SELECTED TEXT:

----

To make it clear. panic_printk_sys_info() might overwrite the oldest
messages stored on the log buffer. This patch moves
panic_print_sys_info() before kmsg_dump(). It means that even
kmsg_dump() would not see the overwritten oldest messages.

> do you think would make sense to have a second (in fact, first!)
> "console_flush_on_panic(...)" _before_ "panic_print_sys_info()"?
> What would be the cons in this approach? I understand that we may need
> to (at least) disable debug_locks earlier than it's currently done, for
> example. If kexec is more risky having this earlier flush, we could
> flush conditionally on not having a crash kernel loaded.

Good question. I am familiar only with the console problems and there
are many problems. Serial consoles might be slow. All consoles use
internal locks that might cause deadlocks. More complicated consoles
are even more risky.

My experience is that kexec mostly works when there is enough reserved
space for booting the crash kernel. And it can be tested before
the crash.

So, I personally think that console_flush_on_panic() is more risky
and should not get called before kexec().

Also kexec might be simply disabled when it does not work. But
console_flush_on_panic() could not be disabled if we call it
too early. We might make it configurable. But it would be
to complicated for users to get it right.

> > After all, the proposed patch might be good enough.
> > panic_print_sys_info() does nothing by default.
> > It might be enough to document that a large enough log buffer
> > should be used when some output is enabled, especially when
> > a dumper is used.
> >
> > Also we should mention these pitfalls and risks in the commit
> > message.
>
> OK, makes total sense. I'll wait on your feedback to my points above,
> and maybe others could also provide ideas/concerns, and then, I'll
> rework the commit message/code accordingly.

I think that this is the best solution after all.

Well, I see one more problem. CONSOLE_REPLAY_ALL replays all messages
on the console. This flag should be handled when it is now. I mean
after kmsg_dump(), kexec(), console_flush_on_panic().

It is pity that PANIC_PRINT_ALL_PRINTK_MSG is in "panic_print" flags.
It makes sense only for consoles. All the other flags make sense
also for kmsg_dump().

A solution would be to add a new kernel parameter that would
obsolete PANIC_PRINT_ALL_PRINTK_MSG. The parameter can be
called panic_console_replay or so.

> Thanks again, and a happy new year to you and family =)

Same to you.

Best Regards,
Petr

2022-01-04 12:36:29

by Guilherme G. Piccoli

[permalink] [raw]

Subject: Re: [PATCH] panic: Move panic_print before kmsg dumpers

Hi Petr, thanks again for the very comprehensive response.

----

Records in a dataset
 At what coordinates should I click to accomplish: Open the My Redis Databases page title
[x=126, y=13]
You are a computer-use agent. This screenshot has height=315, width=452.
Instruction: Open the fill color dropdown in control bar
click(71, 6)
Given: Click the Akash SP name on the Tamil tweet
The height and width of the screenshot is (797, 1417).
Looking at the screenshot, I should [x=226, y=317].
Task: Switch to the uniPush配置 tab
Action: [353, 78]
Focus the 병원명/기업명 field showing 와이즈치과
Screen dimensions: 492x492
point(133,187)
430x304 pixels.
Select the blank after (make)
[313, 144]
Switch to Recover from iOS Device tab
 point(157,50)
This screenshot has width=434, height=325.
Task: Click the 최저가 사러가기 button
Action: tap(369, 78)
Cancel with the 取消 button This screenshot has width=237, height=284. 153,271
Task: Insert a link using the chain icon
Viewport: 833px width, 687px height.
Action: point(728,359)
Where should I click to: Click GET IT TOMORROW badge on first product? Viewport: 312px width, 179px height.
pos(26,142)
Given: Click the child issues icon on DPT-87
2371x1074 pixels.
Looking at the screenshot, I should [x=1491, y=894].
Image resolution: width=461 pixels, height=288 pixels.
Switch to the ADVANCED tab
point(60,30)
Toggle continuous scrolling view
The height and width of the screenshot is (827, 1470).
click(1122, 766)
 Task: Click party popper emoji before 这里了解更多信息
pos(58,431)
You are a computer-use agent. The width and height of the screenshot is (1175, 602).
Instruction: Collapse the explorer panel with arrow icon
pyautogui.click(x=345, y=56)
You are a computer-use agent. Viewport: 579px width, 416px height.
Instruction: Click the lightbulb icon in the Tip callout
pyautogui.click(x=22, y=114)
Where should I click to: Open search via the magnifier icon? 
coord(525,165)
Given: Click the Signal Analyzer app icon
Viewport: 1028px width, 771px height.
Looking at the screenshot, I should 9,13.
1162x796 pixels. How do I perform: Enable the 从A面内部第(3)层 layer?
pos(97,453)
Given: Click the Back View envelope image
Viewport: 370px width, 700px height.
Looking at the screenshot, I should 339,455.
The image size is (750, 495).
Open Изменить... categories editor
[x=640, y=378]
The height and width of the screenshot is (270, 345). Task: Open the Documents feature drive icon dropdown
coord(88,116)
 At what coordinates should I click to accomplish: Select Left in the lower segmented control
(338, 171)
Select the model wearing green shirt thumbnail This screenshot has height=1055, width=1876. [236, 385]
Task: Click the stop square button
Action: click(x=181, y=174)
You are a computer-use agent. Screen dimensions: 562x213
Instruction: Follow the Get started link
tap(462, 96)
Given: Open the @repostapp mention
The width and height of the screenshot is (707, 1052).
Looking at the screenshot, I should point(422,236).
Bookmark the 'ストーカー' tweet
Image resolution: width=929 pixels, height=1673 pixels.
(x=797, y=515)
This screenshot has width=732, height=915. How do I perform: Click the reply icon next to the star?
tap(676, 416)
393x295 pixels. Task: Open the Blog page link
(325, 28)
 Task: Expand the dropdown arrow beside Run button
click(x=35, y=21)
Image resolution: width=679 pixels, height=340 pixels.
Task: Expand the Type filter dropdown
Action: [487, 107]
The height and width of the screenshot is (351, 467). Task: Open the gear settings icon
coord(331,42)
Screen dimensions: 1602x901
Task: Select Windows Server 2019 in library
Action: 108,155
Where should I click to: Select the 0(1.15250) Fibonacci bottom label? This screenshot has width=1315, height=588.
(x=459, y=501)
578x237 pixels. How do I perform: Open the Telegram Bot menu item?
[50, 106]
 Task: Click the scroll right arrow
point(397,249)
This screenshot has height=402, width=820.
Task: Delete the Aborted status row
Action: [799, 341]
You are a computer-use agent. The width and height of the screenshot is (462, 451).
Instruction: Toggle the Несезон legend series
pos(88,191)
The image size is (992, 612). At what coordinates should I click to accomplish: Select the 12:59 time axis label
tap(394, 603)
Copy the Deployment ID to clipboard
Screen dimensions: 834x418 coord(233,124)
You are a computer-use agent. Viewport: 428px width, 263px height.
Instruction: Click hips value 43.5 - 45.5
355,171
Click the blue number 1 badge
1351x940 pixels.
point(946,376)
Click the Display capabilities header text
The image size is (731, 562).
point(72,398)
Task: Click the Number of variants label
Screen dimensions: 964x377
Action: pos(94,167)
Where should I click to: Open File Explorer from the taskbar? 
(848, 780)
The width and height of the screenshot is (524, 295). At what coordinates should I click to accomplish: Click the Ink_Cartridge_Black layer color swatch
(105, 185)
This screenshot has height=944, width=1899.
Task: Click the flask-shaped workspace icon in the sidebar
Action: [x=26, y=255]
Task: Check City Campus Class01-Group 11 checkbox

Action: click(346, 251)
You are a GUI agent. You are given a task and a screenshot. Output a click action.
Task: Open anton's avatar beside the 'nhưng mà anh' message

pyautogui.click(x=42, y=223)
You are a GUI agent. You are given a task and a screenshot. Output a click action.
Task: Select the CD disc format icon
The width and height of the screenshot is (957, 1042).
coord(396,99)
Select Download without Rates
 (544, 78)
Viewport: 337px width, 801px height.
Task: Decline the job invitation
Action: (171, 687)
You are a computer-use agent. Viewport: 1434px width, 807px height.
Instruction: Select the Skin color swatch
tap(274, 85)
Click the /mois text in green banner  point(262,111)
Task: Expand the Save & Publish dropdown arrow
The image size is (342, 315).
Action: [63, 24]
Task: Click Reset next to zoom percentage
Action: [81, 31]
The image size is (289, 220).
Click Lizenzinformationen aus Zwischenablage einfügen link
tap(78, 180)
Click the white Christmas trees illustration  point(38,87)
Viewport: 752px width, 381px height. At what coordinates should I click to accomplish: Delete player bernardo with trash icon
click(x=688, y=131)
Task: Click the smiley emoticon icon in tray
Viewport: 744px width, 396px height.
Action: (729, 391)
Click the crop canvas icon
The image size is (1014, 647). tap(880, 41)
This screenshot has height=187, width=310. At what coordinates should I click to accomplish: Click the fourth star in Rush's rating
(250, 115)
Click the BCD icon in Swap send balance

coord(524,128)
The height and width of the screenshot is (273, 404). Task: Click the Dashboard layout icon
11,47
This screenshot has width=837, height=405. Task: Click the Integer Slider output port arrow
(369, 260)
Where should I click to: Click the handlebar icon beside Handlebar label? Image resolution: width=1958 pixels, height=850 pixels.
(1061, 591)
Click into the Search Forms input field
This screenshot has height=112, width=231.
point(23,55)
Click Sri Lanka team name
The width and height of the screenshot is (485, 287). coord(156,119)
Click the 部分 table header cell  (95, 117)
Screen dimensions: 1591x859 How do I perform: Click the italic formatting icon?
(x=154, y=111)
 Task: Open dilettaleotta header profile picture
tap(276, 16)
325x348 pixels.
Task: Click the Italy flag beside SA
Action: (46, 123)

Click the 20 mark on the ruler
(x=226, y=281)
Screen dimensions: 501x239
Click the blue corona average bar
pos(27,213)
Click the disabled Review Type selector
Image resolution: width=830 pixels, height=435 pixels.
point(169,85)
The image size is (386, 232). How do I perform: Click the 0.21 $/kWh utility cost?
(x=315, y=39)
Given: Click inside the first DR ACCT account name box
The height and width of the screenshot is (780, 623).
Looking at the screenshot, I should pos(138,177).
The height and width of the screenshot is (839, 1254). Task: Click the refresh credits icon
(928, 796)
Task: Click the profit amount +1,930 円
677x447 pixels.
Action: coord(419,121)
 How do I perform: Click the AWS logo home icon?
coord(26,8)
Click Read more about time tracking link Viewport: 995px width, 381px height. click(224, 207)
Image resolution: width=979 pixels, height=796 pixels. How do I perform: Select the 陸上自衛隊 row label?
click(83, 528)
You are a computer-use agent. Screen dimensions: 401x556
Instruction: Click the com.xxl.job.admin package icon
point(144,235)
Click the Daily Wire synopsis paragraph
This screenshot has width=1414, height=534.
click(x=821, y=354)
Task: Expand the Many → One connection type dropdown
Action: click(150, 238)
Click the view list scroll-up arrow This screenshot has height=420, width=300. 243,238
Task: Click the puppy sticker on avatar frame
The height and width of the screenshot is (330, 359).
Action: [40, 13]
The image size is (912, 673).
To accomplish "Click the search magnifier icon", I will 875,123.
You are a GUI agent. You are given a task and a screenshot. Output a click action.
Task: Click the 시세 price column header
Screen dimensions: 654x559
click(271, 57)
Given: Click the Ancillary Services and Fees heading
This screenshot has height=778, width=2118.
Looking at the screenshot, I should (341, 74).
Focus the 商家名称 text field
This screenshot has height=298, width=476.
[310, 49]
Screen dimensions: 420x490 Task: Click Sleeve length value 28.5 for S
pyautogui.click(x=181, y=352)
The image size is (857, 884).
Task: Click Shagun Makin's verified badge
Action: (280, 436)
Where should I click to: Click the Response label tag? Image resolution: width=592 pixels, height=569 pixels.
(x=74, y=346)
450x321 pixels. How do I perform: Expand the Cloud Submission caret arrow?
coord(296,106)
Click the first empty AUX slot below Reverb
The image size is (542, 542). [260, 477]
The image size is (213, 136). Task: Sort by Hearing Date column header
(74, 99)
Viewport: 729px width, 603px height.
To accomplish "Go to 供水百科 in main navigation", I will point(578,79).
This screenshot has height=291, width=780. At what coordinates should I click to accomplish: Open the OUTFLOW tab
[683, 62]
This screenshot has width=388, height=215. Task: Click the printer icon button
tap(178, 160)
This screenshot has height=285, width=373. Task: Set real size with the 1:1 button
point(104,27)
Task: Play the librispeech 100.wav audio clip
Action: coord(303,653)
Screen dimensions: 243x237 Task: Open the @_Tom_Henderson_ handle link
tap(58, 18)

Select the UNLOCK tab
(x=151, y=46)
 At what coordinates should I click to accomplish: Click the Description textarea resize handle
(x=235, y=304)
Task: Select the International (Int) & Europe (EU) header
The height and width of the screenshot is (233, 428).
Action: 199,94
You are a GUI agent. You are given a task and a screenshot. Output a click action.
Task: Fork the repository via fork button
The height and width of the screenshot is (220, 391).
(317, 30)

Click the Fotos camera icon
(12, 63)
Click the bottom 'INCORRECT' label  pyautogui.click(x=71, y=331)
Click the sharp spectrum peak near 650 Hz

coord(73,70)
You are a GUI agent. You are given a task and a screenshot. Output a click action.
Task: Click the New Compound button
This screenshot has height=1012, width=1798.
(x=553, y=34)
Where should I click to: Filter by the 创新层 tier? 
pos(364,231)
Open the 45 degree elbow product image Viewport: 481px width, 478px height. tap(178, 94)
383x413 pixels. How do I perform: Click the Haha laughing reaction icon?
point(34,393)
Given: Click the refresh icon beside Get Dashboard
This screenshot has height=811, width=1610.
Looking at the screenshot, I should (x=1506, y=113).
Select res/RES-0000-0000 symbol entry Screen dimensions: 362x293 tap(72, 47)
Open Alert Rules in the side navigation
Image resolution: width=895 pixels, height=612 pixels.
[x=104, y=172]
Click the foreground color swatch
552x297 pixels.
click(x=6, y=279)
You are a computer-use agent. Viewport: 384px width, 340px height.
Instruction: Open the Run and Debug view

----

WHAT IS EXPECTED: Output the part of the kernel mailing-list reply starting at "To make it clear." and ending at "(in fact, first!)".

TASK RESPONSE:
To make it clear. panic_printk_sys_info() might overwrite the oldest
messages stored on the log buffer. This patch moves
panic_print_sys_info() before kmsg_dump(). It means that even
kmsg_dump() would not see the overwritten oldest messages.

> do you think would make sense to have a second (in fact, first!)